Hacer una película no sobre un continente -que para un extranjero resulta siempre una abstracción (sic)-, sino sobre la intimidad de un grupo de actores reunidos en una ciudad francesa para concurrir a un taller de actuación: esto es lo que enuncia, didáctica, al mejor estilo Llinás y luego de dar varios rodeos verbales, una voz en off femenina al comienzo del film. La decisión de que esta voz, que irá puntuando el resto de la película, esté articulada en melodioso francés parece responder menos al hecho de que el film transcurra en Francia que a una implícita adscripción de su director al díctum de otra voz en off cercana en el tiempo del cine argentino -la del personaje de Rafael Spregelburd en la película El crítico– de acuerdo con el cual la voz en off en francés es más sofisticada y cuadra mejor al oído del espectador culto. Ergo, agrega ahora este ignoto cronista, cualquier enunciado traducido a la sonoridad delicada de esta lengua quedará nimbado por su legitimidad y pasará a ser considerado poco menos que una pieza de reflexión filosófica.
El hecho de pensarse como un genérico extranjero en vez de asumir su condición de argentino en Europa parece darle a Loza la excusa perfecta para soltar amarras a las condiciones socio-históricas y culturales que configuran esa conflictiva relación y así abocarse sin impedimentos a indagar en la intimidad de sus personajes. Lo cierto es que, desprovista de estas variables, la intimidad no puede ser más que un rosario de rezongos.
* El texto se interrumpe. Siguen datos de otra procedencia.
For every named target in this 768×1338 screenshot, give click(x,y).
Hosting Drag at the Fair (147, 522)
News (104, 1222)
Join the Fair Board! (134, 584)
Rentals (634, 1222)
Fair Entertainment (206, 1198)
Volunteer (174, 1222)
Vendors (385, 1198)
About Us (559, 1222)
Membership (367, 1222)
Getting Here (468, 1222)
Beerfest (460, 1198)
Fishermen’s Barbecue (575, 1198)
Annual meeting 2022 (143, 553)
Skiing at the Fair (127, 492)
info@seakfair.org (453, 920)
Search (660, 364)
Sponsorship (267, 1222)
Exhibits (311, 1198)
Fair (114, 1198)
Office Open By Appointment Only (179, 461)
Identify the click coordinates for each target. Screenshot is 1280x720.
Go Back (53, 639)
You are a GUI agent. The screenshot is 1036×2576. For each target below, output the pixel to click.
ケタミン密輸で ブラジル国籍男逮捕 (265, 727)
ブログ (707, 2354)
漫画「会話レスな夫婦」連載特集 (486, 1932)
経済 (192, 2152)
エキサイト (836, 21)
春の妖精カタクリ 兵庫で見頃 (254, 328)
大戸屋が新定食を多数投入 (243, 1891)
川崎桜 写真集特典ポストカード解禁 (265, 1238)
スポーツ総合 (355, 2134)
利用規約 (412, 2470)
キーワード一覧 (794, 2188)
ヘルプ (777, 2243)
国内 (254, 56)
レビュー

No hay personas ni personajes, sólo figuras abstractas sobre fondos de postales turísticas. De hecho ese terreno impreciso entre el documental y la ficción sobre el que Loza elige trabajar parece ser más una contraseña para el acceso a festivales que un recurso con el cual se intente decir algo nuevo.
Puede pensarse como un síntoma de esta Argentina políticamente convulsionada la decisión de varios cineastas de ir a buscar al exterior un piso de bienestar primermundista que les permita divagar sin culpas sobre los mundos privados de sus personajes. Quien haya visto Abril en NuevaYork, de Martín Piroyansky, sabrá de qué estoy hablando. Adrián Suar es, en ese sentido, menos culposo: muestra en sus películas la Buenos Aires que se quiere europea y no se priva de bajar línea cuando lo cree necesario.
El resultado de Si estoy perdido no es grave, o, mejor en francés, Si je suis perdu c´est pas grave, es, paradójicamente, una película que replica a su pesar la mirada que el argentino medio tiene sobre Europa, con predilección sobre Francia. Sólo allí, en ese paraíso transoceánico, está la promesa de una vida placentera sin injerencia de factores externos que osen perturbarla. Los trenes llegando rigurosamente a horario y la pulcritud de los espacios públicos funcionando como el epítome de la eficiencia: su visionado puede producir en más de un incauto un efecto similar al del sonido de las campanillas en los perros de Pavlov.